Researchers from the Johns Hopkins
Bloomberg School of Public
Health have found a new way to address HIV and sexual
risk taking among drug-using women involved in
prostitution. The Jewelry Education for Women Empowering
their Lives program, known as JEWEL, introduced 55
drug-using women to HIV risk prevention and to the making,
marketing and selling of beaded jewelry. After
participating in the program, the women reduced their
number of sex partners, spent less on drugs daily and
decreased crack use. The study is published in the January
issue of AIDS Care.
"Because so much of women drug users' HIV risks are
economically motivated, providing them with licit options
for income effectively reduces their risk," said Susan G.
Sherman, lead author of the study and an assistant
professor in the
Department of Epidemiology at the Bloomberg School.
For this pilot study, the authors targeted women using
illegal drugs who were involved in prostitution in
Baltimore. They implemented six two-hour sessions to teach
not only HIV-prevention risk reduction but also the making,
marketing and selling of jewelry. The women sold the
handmade jewelry at 11 public sales and earned more than
Three months after participating in the study, the
women reported a 29 percent reduction in receiving drugs or
money for sex and a 33 percent reduction in the number of
sex-trade partners per month. The study authors also
noticed a reduction in the amount of money spent on drugs
each day and a decrease in daily crack usage.
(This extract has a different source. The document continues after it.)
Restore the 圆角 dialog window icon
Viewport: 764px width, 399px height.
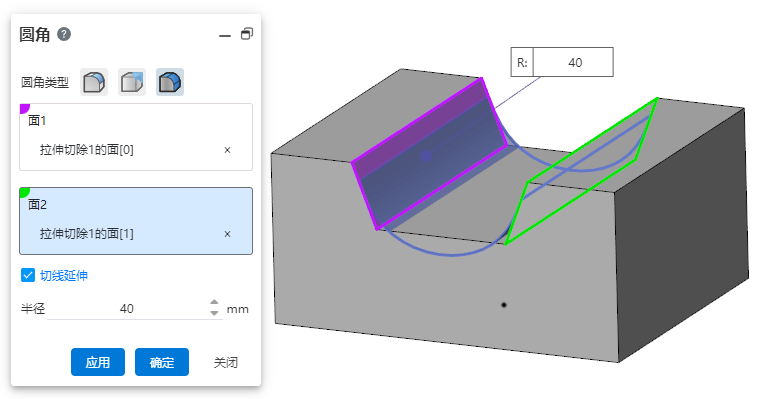coord(247,34)
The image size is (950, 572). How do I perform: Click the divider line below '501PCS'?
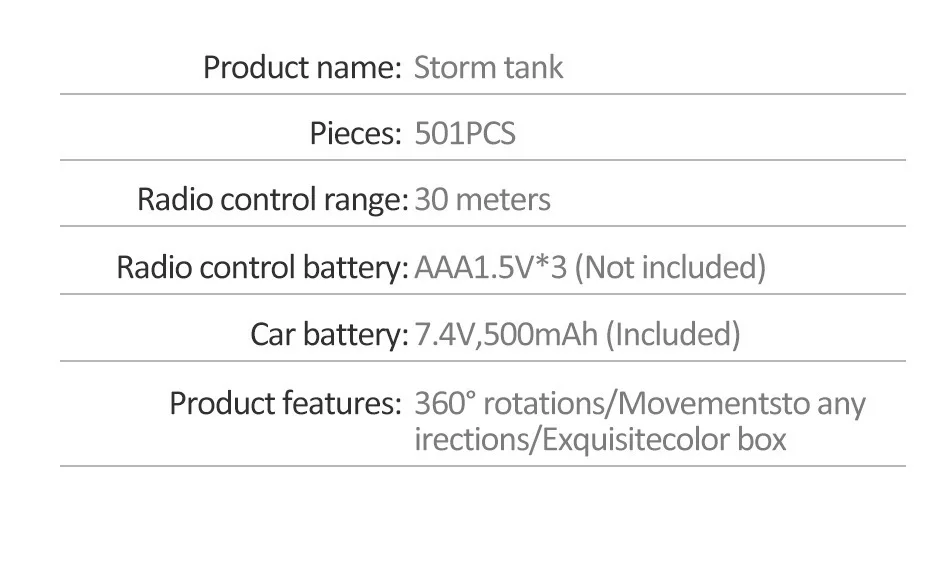click(x=483, y=160)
"This program didn't just reduce HIV risk; it
increased the women's self-esteem. Most of them have been
selling themselves for so long, and giving them the
opportunity to sell a beautiful product that other people
appreciate really had an impact on their self-value as
well. This program is a novel approach to self-empowerment
and HIV prevention," said Sherman.
The effects of JEWEL continued past the end of the
one-year pilot study. The most prolific jewelry maker in
the program continued not only making jewelry but teaching
other at-risk women. She and Sherman are in the process of
establishing a nonprofit group called GEMS of Hope. The
study authors said they hope to conduct a larger follow-up
study of women who use crack in Baltimore.